2. Evidence of supporting documents being created post-facto for audit purposes. For instance, purchase order formats of two or more unrelated customers appeared similar and paradoxically differences being found in the purchase order formats raised by the customer. Back-dated recording of revenues to meet company’s monthly revenue forecast for instance a majority of the suspect transactions though having been recorded after month-end were dated on the last day of the relevant month.
4. Suspect sales being delivered to non-existent/non-traceable addresses.
5. Absence of any pre-sales efforts by company to procure the customer orders.
6. Entering into circuitous transactions for instance, X purchasing goods from Ricoh and Ricoh procuring those goods from Y and Y in turn purchasing the same goods from X.
7. KMPs receiving personal favours like payment of education abroad for children of KMPs by the customers of company.
8. Payments being made to select debtors for purchases despite amounts outstanding from them for sales made to them.
9. Bank statements of clients of the company showing back-to-back receipts from Ricoh and such funds being transferred by the clients of Ricoh to various companies in which the spouses of KMPs are directors.
Status of the matter: An independent auditor appointed by the Bombay Stock Exchange Limited is conducting a detailed forensic audit of the books of accounts of Ricoh.
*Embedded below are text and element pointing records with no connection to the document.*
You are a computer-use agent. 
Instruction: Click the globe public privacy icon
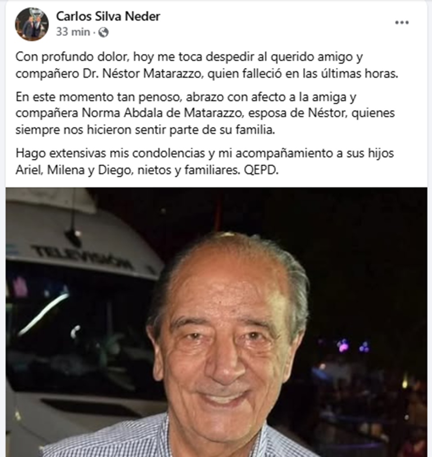coord(104,32)
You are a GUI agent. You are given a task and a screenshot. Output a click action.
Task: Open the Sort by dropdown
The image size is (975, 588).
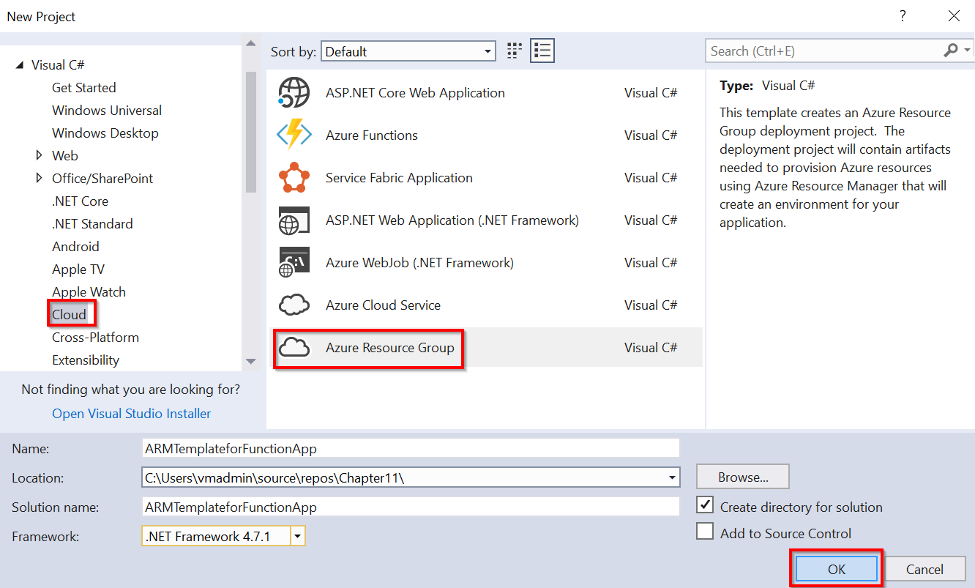(408, 51)
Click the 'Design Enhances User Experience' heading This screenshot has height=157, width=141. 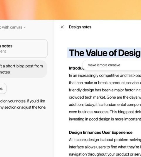coord(101,132)

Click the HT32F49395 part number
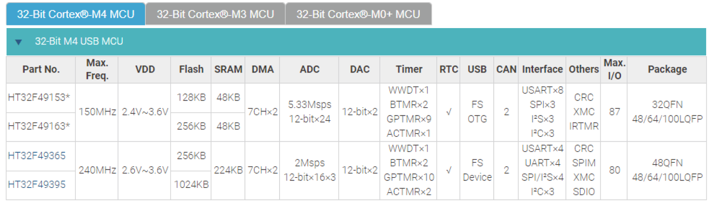37,184
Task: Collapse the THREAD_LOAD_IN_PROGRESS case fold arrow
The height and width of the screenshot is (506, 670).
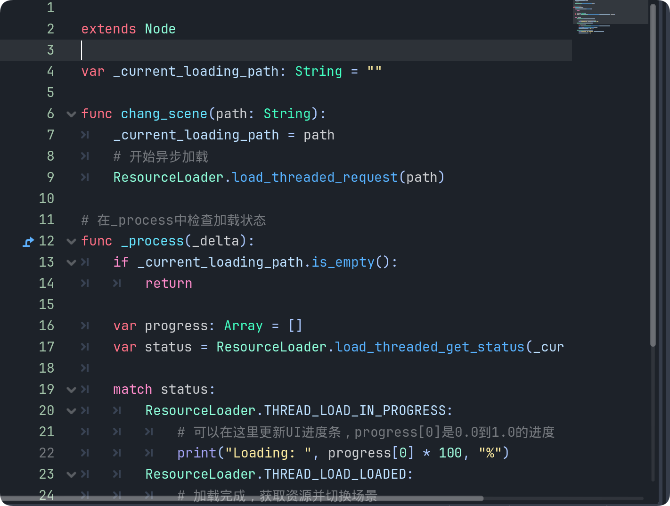Action: [x=71, y=411]
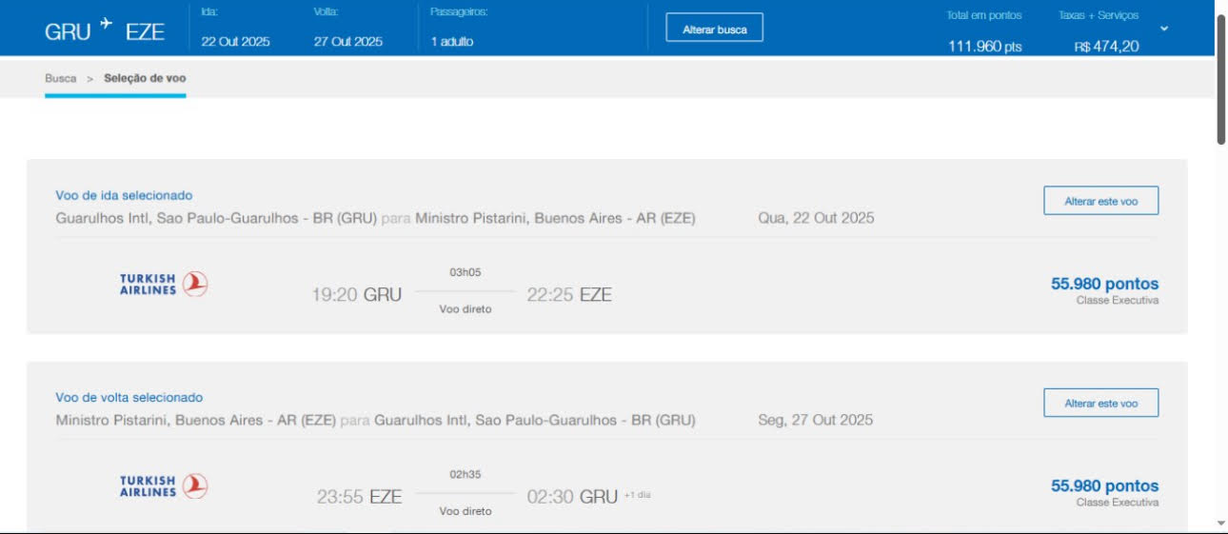Click the return flight's 55.980 pontos price
Screen dimensions: 1228x534
[x=1104, y=486]
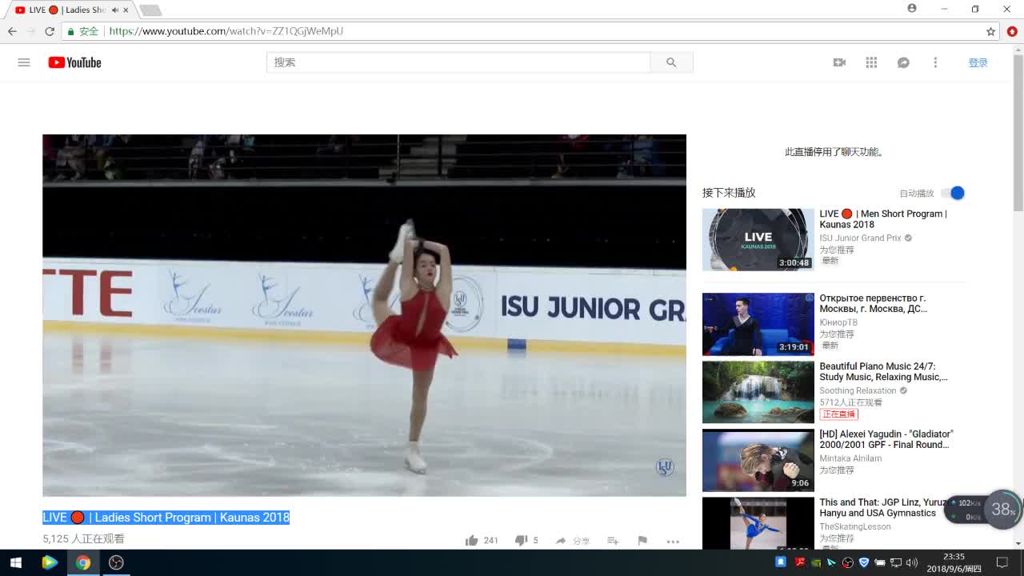The width and height of the screenshot is (1024, 576).
Task: Dislike the video with thumbs down
Action: click(521, 541)
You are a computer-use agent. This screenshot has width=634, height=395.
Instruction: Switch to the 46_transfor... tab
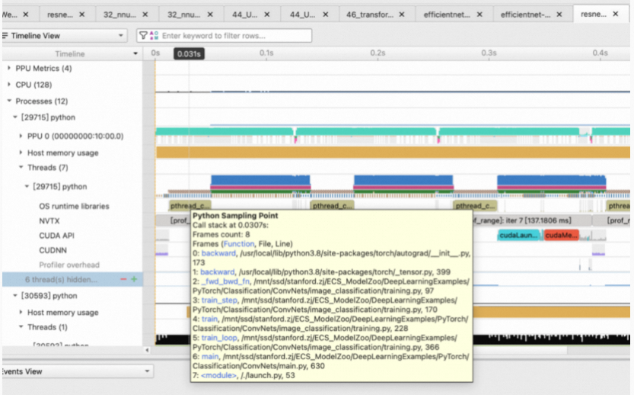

SEBI is yet to give its final order on the matter. Meanwhile, the KMPs who are suspected of being involved in the alleged violations are restrained by SEBI from accessing the securities market or buying, selling or otherwise dealing in the securities market in any manner whatsoever, either directly or indirectly.
It is disturbing to note this level of accounting irregularities in prominent Indian listed companies. The interim SEBI orders closely examine the alleged fraudulent financial practices of two major listed companies. The granularity of factual detail in both orders as well as SEBI’s decision to direct forensic audits is indicative of the gravity of the potential offences. This also indicates an era where promoters and key managerial personnel of prominent listed companies are held increasingly accountable.